While the VTA is great at producing dopamine and stimulating our feelings of romantic love, it also does a great job of keeping us from forgetting the subject of that romantic love. Fisher and her colleagues scanned the brains of 17 people who had just experienced a breakup. Their findings show that there is activity in areas of the brain associated with physical and mental suffering, deep attachment, dopamine, regions associated with craving and the primary brain area associated with addiction. nucleus accumbens.

Losing love is like suffering withdrawal from an addictive substance or behavior such as gambling. The dopamine high is no longer there to provide you with those feel good chemicals. But there is hope for healing a broken heart.
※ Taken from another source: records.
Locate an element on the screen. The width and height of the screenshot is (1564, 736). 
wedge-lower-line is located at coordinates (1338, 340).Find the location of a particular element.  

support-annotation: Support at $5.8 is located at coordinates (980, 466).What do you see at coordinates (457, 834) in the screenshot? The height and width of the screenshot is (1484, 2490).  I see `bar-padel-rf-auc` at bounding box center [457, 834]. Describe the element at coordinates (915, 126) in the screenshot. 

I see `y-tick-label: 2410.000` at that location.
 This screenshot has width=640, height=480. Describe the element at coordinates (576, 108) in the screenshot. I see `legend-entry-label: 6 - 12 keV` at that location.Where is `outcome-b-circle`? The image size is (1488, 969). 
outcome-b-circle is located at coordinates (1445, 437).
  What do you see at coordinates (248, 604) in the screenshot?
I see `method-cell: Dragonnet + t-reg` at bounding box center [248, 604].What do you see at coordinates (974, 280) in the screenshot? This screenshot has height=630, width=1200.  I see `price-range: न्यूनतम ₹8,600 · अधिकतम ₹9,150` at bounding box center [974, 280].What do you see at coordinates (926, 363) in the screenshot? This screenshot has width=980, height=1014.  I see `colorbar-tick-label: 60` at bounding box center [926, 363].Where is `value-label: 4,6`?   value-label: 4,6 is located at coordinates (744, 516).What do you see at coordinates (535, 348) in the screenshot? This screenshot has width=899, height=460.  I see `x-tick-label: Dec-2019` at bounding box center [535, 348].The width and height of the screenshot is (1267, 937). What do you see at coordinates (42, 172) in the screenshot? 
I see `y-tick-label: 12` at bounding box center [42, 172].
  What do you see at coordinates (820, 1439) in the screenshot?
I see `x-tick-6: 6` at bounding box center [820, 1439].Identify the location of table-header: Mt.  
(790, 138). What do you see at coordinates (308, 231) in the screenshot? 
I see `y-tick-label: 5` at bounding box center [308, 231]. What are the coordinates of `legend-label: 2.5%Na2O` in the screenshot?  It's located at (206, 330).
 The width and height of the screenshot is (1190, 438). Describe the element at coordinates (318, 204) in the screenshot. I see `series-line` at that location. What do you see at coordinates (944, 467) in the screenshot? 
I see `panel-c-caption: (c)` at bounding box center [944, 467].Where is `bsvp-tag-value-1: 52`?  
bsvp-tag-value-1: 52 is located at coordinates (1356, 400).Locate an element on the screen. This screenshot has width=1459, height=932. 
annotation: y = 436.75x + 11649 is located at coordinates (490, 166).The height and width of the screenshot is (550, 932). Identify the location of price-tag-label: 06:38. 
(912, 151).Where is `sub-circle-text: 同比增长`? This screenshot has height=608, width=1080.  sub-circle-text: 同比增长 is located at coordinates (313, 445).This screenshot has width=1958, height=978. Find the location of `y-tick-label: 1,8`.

According to Fisher, you should treat heartbreak like any other addiction. Stop addressing this person. Get rid of any reminders of them, such as photos, books, clothes and gifts. If disposing of these items is too difficult, place them in a box in the attic, closet, or garage. Stop asking mutual friends about this person, and most of all, try not to remain friends with this person – at least at first, as this will only keep hopes alive that you will win them back.

Rejection in love will trigger parts of the brain that make you evaluate gains and losses. What will be lost – home, pets, visitation time with children? How different will life be? This is the brain’s way of processing the loss of connection. While it’s natural to think this way, it’s also important not to dwell on it too much.

“Stop talking or thinking about them,” says Fisher, “or you’ll keep reviving the ghost.”

Instead of hiding at home to watch sad movies or listen to sad music, Fisher suggests using this time to discover new hobbies and find other ways to produce natural dopamine. Take an art class, try yoga, exercise more, try new foods, listen to new music, and get hugs from friends and family. These activities will help increase natural dopamine.

Generally, Fisher says, time will heal a broken heart. Romantic love can be a good addiction when it’s with the right person. But if you find you’re not with the right person, there are ways to survive being addicted to love (maybe this transition, too).